I am a Professor of Geography at San Diego State University (i.e., California State University at San Diego). My research focuses on better envisioning, understanding, and planning of complex human-environment systems (CHES). Complexity theory, landscape ecology, geographic information science, and related domain knowledge (e.g., sociology, demography, and economics) leverage theoretical support toward my research and empirical problem-solving projects in CHES. My approach features a digital, computerized methodology, including geo-visualization and representation, space-time analysis, and micro-level modeling and simulation.
My work aims to integrate multidisciplinary (e.g., ecological, geomorphological, sociopolitical, demographic, economic), type-varying (e.g., qualitative and quantitative), and multi-scale (time, space, organizational) data and models.

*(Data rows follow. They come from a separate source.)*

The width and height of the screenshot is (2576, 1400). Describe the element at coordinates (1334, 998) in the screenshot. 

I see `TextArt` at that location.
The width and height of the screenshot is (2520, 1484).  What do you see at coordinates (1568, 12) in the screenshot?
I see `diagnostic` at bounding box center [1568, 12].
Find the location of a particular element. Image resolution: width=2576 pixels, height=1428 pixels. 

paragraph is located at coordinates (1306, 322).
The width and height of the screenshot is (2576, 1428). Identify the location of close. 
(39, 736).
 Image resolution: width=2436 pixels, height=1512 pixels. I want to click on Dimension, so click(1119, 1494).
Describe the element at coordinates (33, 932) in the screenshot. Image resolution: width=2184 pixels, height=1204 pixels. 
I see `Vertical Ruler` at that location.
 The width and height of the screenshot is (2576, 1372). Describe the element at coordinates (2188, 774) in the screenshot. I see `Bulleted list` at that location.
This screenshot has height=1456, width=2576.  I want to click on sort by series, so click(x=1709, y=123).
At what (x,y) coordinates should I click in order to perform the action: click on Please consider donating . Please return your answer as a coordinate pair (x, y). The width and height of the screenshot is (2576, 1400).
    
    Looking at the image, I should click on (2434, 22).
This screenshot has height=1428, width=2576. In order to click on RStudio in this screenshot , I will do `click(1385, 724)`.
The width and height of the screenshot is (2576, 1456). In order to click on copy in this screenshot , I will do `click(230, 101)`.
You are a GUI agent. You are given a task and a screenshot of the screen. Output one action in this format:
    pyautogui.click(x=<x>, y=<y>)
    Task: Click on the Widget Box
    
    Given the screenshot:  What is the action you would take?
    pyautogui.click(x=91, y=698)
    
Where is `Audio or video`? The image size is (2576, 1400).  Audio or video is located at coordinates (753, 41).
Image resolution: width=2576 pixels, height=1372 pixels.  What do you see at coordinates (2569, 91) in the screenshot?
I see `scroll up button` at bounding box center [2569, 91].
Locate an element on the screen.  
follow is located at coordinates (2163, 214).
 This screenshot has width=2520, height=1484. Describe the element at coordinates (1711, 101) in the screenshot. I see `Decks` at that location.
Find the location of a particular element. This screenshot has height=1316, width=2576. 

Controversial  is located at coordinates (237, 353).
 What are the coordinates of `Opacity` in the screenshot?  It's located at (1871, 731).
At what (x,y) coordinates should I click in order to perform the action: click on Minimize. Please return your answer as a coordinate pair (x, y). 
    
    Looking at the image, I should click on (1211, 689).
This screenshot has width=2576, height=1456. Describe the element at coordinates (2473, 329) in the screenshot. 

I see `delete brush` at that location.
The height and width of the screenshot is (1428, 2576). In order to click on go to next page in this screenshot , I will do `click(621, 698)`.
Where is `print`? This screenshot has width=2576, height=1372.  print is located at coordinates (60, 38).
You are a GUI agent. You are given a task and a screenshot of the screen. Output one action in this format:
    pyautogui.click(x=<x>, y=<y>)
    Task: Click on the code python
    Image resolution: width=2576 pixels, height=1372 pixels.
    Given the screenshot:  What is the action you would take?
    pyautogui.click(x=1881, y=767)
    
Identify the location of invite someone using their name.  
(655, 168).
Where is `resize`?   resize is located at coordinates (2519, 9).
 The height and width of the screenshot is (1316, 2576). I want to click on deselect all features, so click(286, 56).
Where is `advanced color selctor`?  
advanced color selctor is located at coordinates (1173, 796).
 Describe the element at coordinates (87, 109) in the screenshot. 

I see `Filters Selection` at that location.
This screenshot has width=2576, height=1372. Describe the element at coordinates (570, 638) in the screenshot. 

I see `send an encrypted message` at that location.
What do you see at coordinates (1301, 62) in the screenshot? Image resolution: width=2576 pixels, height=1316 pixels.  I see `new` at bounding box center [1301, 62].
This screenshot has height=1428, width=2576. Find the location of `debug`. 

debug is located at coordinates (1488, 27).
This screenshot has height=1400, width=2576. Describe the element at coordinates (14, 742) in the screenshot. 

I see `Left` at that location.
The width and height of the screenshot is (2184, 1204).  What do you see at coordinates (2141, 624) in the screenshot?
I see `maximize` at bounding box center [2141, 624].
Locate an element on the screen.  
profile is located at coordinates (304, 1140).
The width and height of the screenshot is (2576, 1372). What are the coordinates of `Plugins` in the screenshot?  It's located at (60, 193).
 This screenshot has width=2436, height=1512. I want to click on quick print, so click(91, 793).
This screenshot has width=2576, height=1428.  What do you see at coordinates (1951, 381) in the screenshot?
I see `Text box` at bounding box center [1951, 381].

Recent projects have focused on 4-D (x, y, z, and time) agent-based models, modeling of human decisions, disaster-hazard (e.g., wildfire, invasive species) analysis, urban land change processes and mechanisms, reciprocal human-environment relationships under the coupled human and natural systems (CHANS) framework, environmental impact of human socioeconomics and behaviors under the telecoupling framework, and quantitative methods/metrics for landscape analysis and modeling.
June 2016: Awardee of an NSF Grant titled "ABM’17: The usefulness, uselessness, and impending tasks of agent-based models in social, human-environment, and life sciences" (as lead-PI).
May 2014: Awardee of the SDSU President's Leadership Fund in 2014, which is aimed at "building on excellence" in support of student success, research and creative endeavors, and community and communication.
January 2014: The 2013-14 Outstanding International Scholar Award at San Diego State University, which annually recognizes a distinguished faculty member who has demonstrated outstanding contributions to the international arena.